*** Given data ***
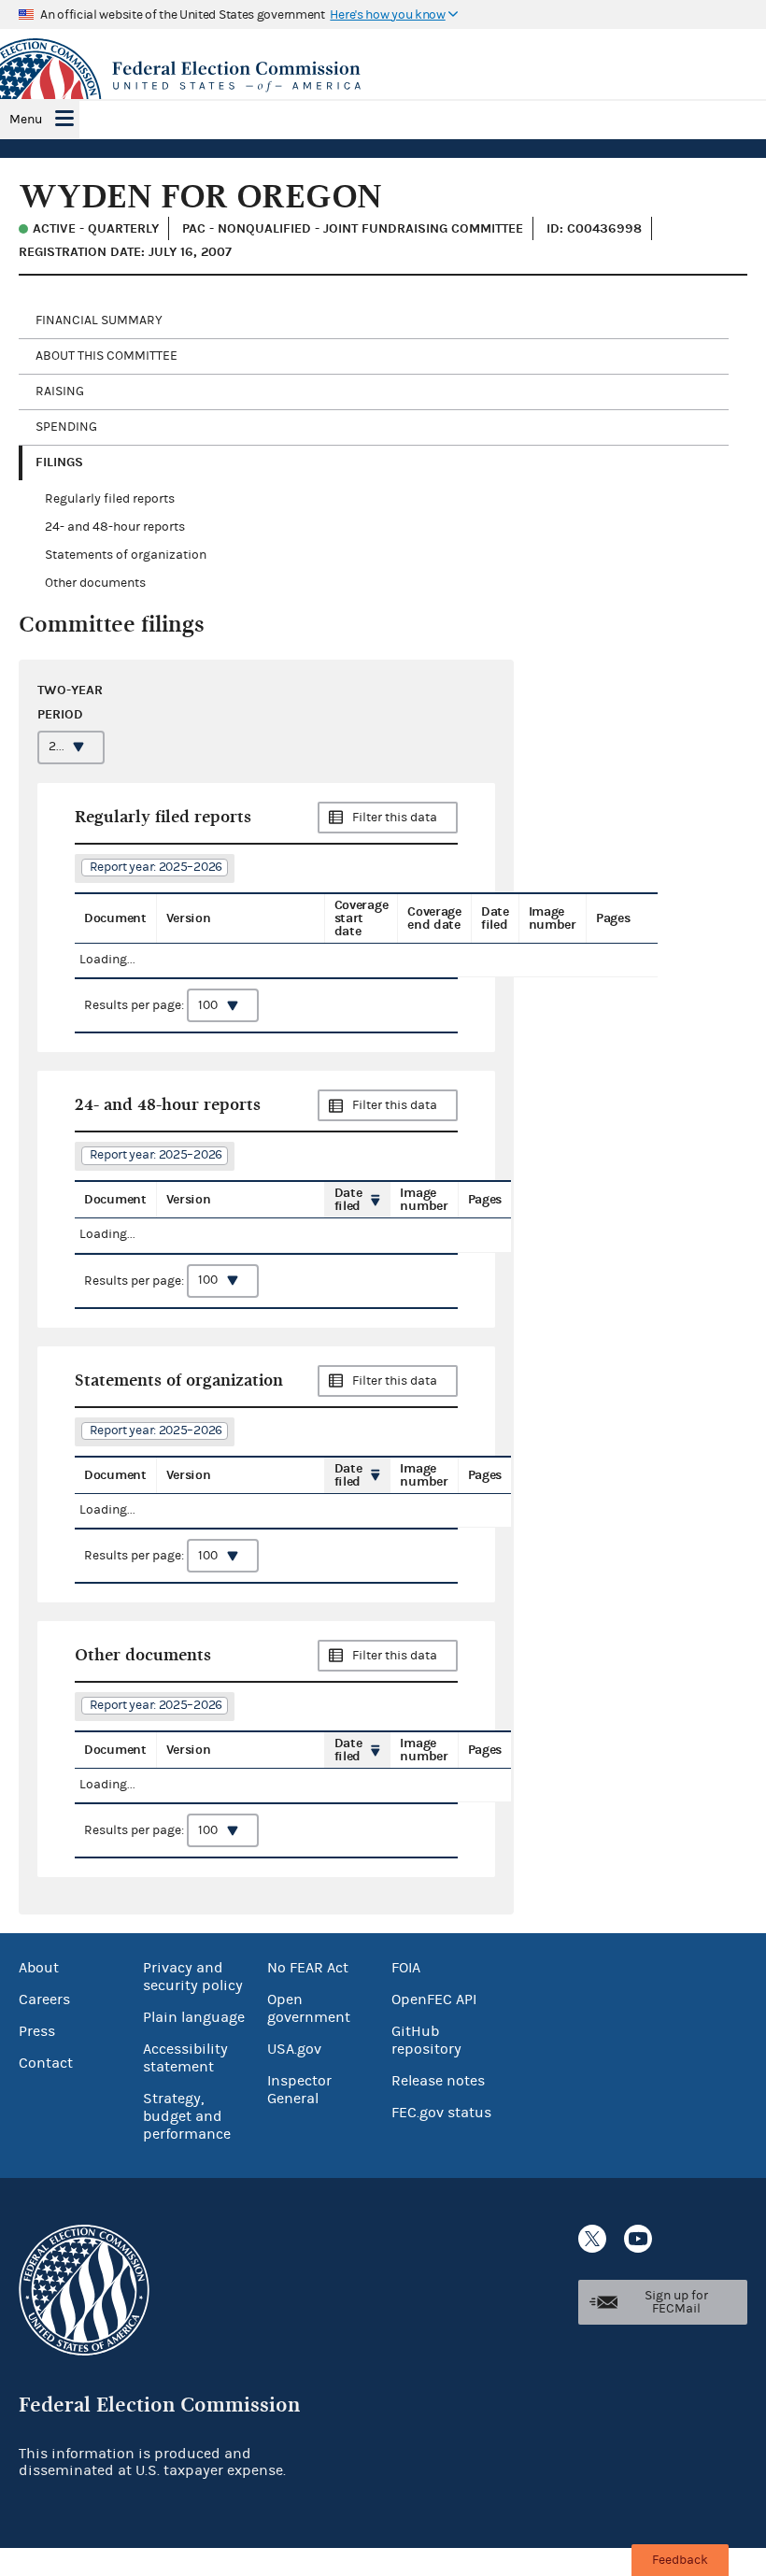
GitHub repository (426, 2040)
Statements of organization (125, 555)
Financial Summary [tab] (99, 320)
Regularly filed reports (110, 498)
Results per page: (135, 1005)
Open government (308, 2008)
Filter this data (394, 817)
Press (37, 2031)
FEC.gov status (441, 2112)
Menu (25, 119)
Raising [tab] (59, 391)
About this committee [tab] (106, 356)
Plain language (194, 2017)
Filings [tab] (59, 462)
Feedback (680, 2560)
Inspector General (299, 2089)
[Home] (383, 77)
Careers (44, 1999)
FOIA (405, 1967)
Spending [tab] (66, 427)
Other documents (95, 583)
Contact (46, 2063)
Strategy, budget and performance (187, 2116)
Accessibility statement (185, 2058)
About (39, 1967)
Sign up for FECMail (676, 2302)
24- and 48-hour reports (115, 526)
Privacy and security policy (193, 1976)
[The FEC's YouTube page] (638, 2239)
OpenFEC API (433, 1999)
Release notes (438, 2080)
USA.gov (294, 2049)
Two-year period (70, 701)
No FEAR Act (307, 1967)
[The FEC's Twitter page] (592, 2239)
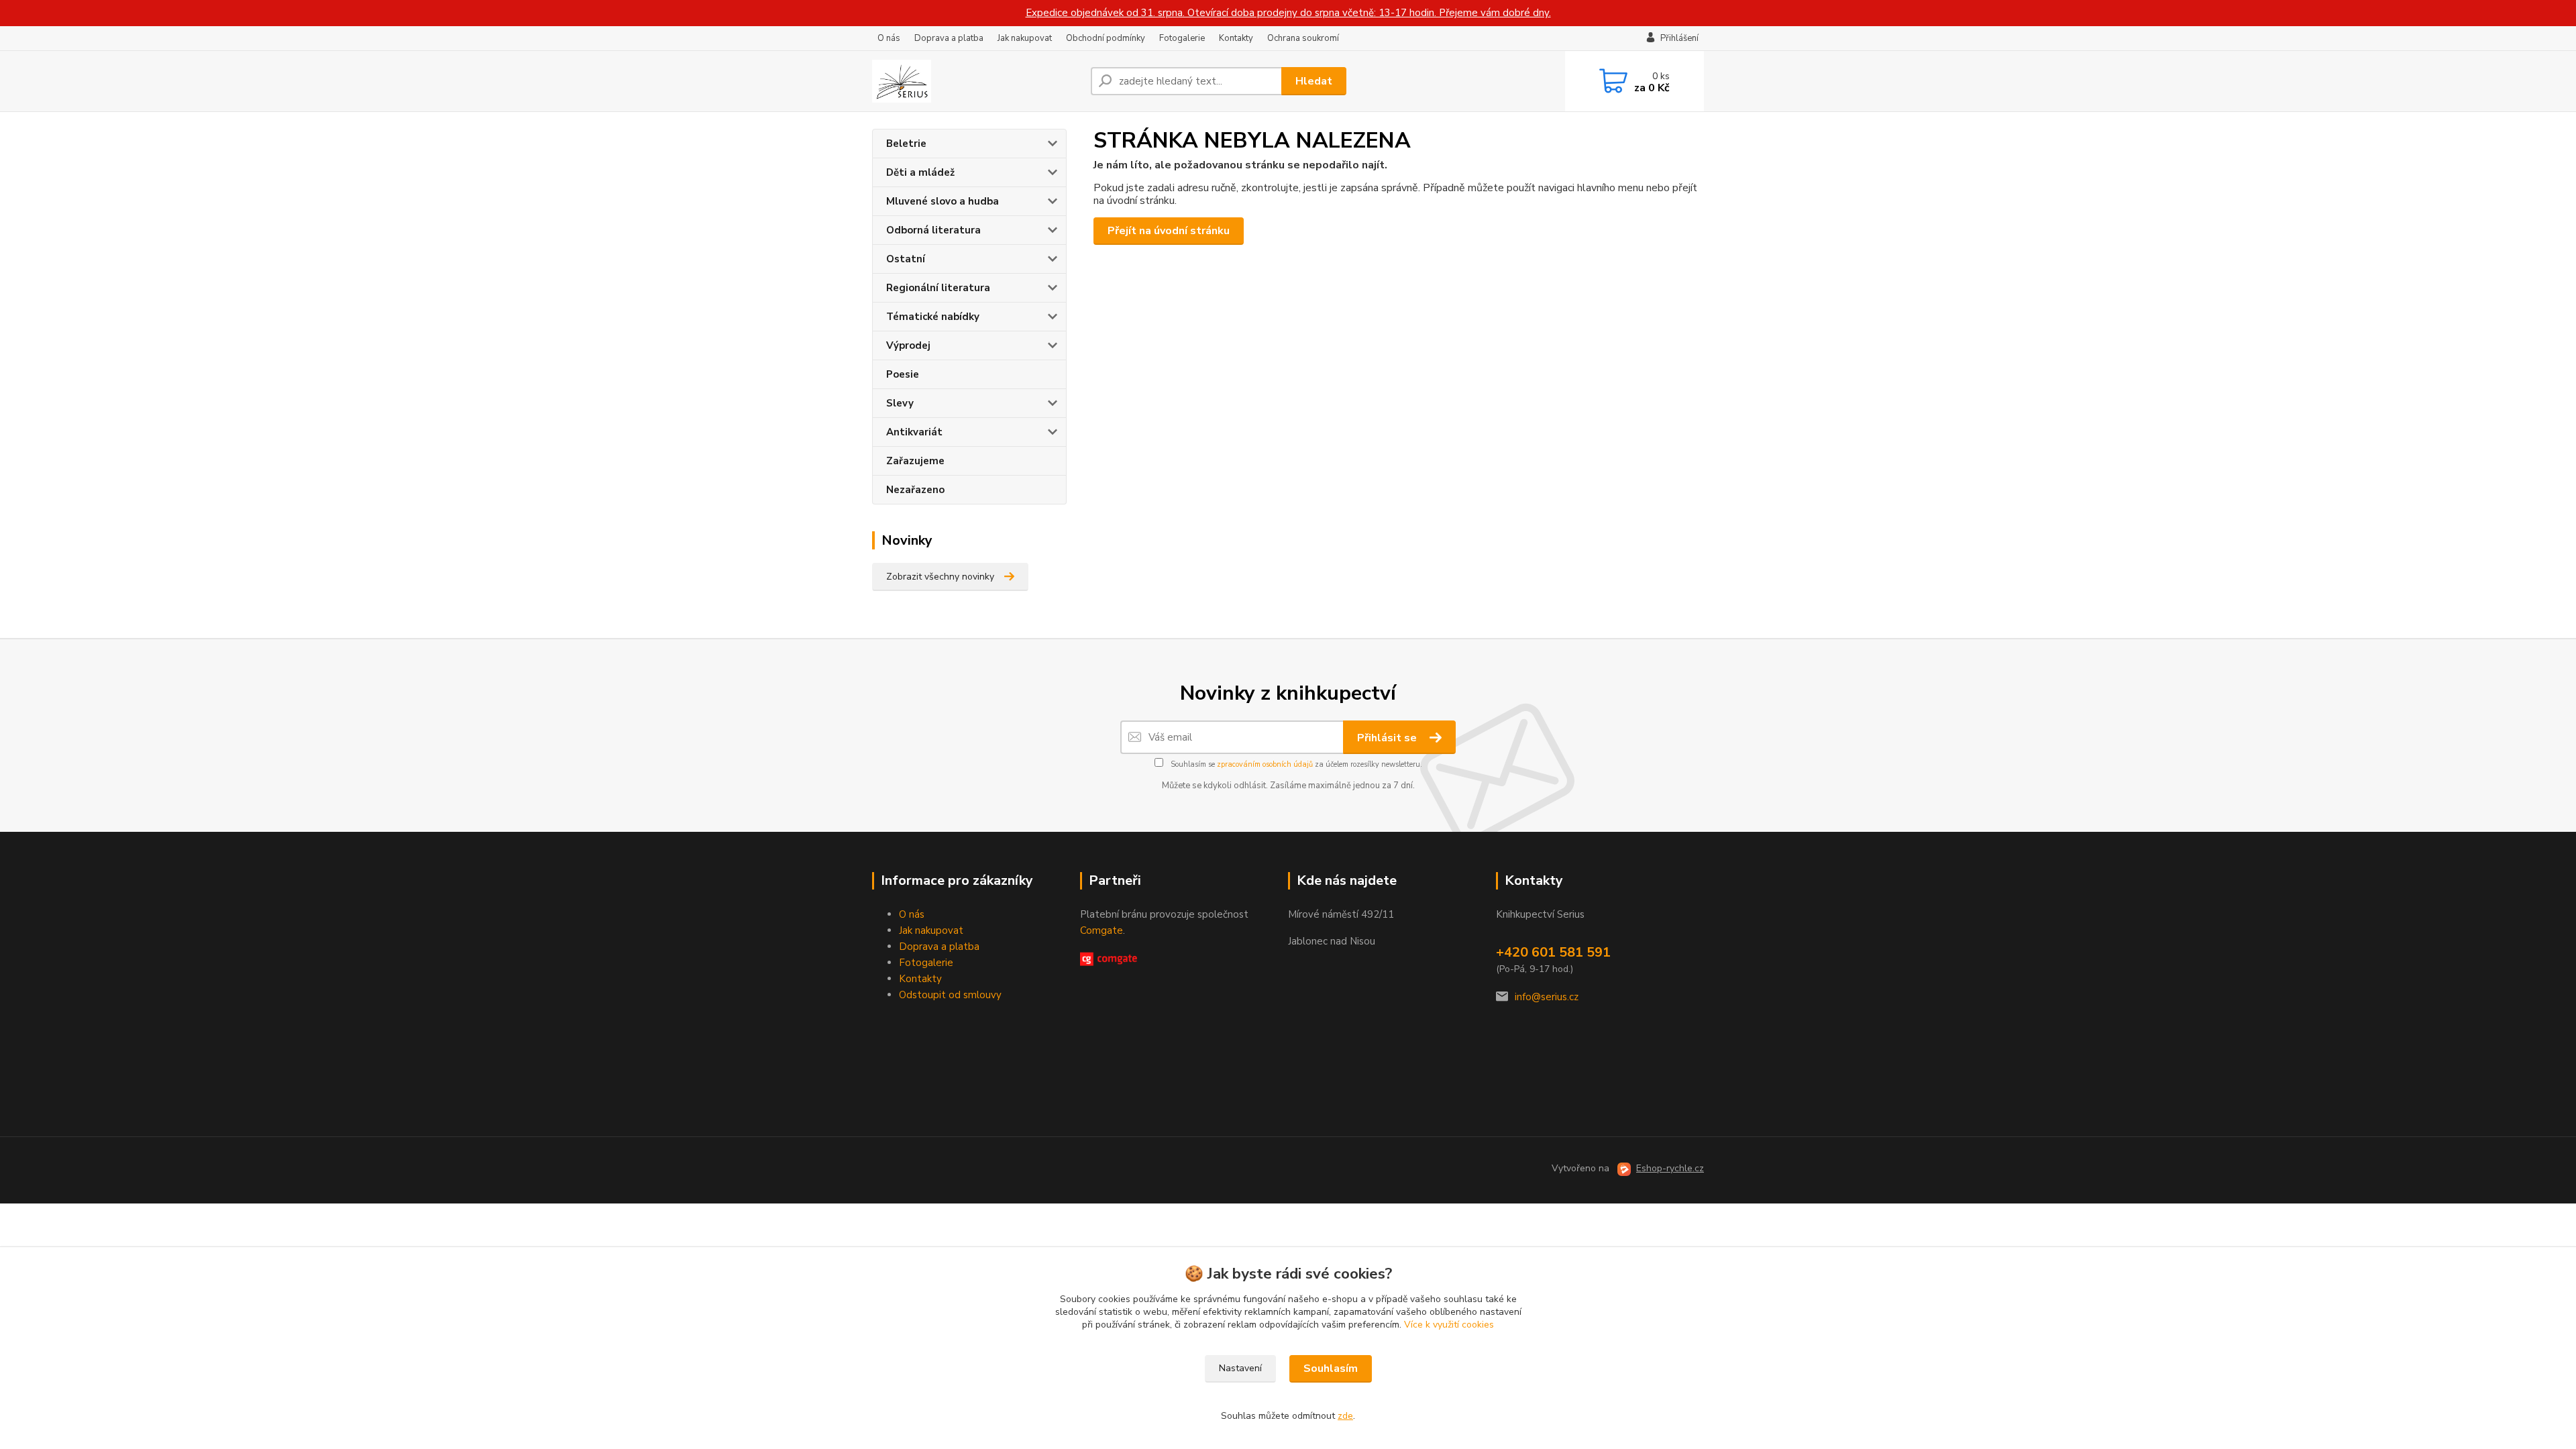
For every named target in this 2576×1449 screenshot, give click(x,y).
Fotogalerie (1182, 38)
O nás (888, 38)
***
Lines with "page" in the records above: copy every one of them.

Results per page: (135, 1005)
[The FEC's YouTube page] (638, 2239)
[The FEC's Twitter page] (592, 2239)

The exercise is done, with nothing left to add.